Clinical characteristics, antimicrobial resistance, and mortality of neonatal bloodstream infections in Northern Tanzania, 2022-2023

Abstract

Neonatal bloodstream infections (BSI) make a substantial contribution to morbidity and mortality in low- and middle-income countries (LMICs), but data on the epidemiology and antimicrobial resistance (AMR) in Tanzania are limited. We describe the prevalence, resistance patterns, and associated factors of neonatal BSI at the Kilimanjaro Christian Medical Centre (KCMC), a large referral hospital in northern Tanzania. We conducted a prospective, observational study involving infants aged 0-60 days with perinatal risk factors or clinical signs of sepsis. Aerobic blood cultures were obtained at enrollment and monitored using a continuously monitored blood culture instrument. Antimicrobial susceptibility testing was performed using standard phenotypic methods. Vital status was obtained on days 2, 7, and 28 post-enrollment. BSI was defined as the isolation of established neonatal pathogens, including yeast and coagulase-negative Staphylococcus spp. (CoNS). Early-onset BSI occurred on day of life (DOL) 0-2, while late-onset BSI occurred on DOL 3 or later. Among 236 enrolled infants, blood culture was obtained in 233. BSI occurred in 106 (45.5%) of 233 infants, 50 (47.2%) were early-onset, and 56 (52.8%) were late-onset BSI. The isolated pathogens included 58 (54.7%) Gram-positive bacteria, 40 (37.7%) Gram-negative bacteria, and 8 (7.5%) yeast. CoNS (n = 55, 51.9%) and Klebsiella pneumoniae (n = 35, 33.0%) were the most common pathogens. Notably, all K. pneumoniae isolates were extended-spectrum beta-lactamase producers, resistant to ampicillin and ceftriaxone. Among the 56 infants who died, 29 (51.8%) had BSI; 11 (19.6%) infants with EO-BSI, and 18 (32.1%) with LO-BSI. Infants requiring respiratory support at admission had a 1.89-fold increased adjusted odds of BSI (95% CI, 1.05-3.44). We found high prevalence of neonatal BSI due to bacteria with a high prevalence of AMR, and BSI was associated with high mortality. There is an urgent need for effective preventive, diagnostic, and therapeutic interventions to address BSI among hospitalized infants in northern Tanzania.
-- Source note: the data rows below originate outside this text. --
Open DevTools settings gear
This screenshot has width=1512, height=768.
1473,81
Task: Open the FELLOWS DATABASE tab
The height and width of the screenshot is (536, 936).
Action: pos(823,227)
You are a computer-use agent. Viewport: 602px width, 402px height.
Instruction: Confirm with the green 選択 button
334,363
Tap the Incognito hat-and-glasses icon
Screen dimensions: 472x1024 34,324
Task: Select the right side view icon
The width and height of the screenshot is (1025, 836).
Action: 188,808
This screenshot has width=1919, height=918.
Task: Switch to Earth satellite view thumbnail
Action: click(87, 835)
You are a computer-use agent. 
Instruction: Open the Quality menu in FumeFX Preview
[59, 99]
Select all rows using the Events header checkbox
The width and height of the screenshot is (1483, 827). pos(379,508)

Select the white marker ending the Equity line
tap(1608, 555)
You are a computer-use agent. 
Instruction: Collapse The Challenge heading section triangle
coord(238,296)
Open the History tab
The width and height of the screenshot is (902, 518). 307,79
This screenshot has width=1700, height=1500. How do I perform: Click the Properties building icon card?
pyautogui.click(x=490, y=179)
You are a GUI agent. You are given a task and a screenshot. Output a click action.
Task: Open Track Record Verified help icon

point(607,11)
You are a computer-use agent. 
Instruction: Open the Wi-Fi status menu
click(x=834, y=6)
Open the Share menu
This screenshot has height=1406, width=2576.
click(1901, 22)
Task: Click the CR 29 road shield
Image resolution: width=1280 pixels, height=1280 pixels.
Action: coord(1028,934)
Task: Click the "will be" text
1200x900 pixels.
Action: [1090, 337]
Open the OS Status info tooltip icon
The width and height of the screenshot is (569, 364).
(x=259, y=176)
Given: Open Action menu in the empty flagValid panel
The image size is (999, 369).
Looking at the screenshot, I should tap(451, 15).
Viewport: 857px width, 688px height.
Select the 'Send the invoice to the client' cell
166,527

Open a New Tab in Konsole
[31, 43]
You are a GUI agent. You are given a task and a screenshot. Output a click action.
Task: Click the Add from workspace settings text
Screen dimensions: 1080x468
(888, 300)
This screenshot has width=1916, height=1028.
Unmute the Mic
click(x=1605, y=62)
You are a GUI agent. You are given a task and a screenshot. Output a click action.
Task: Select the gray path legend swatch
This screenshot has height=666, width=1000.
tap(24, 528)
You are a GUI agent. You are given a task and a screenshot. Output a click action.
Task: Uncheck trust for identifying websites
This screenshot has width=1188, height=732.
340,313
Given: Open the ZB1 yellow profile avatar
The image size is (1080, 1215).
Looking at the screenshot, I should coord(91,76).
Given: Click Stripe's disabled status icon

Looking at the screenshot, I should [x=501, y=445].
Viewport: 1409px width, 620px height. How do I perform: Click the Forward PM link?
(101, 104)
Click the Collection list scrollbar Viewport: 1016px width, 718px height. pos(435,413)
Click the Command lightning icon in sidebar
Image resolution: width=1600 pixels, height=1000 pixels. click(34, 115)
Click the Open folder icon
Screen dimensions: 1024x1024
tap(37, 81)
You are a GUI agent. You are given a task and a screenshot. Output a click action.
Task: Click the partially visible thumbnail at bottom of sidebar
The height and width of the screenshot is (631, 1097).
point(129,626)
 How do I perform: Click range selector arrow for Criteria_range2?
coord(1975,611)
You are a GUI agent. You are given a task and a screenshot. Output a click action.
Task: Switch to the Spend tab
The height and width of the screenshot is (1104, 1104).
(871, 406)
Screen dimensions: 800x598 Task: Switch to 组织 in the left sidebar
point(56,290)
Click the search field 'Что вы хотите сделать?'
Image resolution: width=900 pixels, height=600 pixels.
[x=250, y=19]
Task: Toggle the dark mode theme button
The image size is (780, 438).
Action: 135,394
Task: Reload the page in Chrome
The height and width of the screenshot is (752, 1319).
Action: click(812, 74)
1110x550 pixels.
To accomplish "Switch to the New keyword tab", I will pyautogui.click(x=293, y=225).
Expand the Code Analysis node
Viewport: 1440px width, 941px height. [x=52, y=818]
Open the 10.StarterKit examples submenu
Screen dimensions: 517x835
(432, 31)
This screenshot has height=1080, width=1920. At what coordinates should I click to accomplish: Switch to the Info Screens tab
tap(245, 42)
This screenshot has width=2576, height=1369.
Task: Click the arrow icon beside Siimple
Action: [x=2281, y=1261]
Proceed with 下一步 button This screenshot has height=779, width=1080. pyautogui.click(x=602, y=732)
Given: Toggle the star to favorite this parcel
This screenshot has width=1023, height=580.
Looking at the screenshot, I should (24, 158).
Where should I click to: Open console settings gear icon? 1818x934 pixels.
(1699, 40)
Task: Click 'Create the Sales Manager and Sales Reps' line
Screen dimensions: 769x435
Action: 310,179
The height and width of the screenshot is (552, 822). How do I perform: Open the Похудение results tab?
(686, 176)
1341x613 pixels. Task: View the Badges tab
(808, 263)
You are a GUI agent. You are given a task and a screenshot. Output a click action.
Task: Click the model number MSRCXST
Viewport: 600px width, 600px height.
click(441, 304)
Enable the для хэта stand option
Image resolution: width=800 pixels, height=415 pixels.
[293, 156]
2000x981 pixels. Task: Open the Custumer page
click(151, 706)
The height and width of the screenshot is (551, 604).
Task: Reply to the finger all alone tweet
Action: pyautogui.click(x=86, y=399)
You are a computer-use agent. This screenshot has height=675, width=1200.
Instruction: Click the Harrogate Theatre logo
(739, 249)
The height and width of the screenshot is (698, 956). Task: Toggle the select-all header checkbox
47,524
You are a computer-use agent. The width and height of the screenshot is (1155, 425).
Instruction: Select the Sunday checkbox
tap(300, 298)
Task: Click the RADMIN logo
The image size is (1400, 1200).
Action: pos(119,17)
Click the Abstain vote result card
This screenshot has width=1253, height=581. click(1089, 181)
Fig 1. Flow chart showing the steps in the screening, enrollment, and data collection from the study population of neonates and infants with suspected sepsis in the neonatal ward of Kilimanjaro Christian Medical Centre from September 2022 through April 2023.

Fig 2. Bloodstream infections (BSI) by day of life (DOL) on which the blood culture was obtained.

Day of birth is DOL 0. Early-onset BSI cases (n =  50) occurred on DOL 0-2, late-onset BSI (n = 56) occurred on DOL 3 or later. Abbreviations: CoNS =  coagulase-negative Staphylococcus.

Fig 3. Hospital onset-bloodstream infections (HO-BSI) by days since admission to Kilimanjaro Christian Medical Centre (KCMC).

HO-BSI (n = 17) was defined as bloodstream infection occurring on day 4 or later of hospitalization at KCMC. Abbreviations: CoNS =  coagulase-negative Staphylococcus.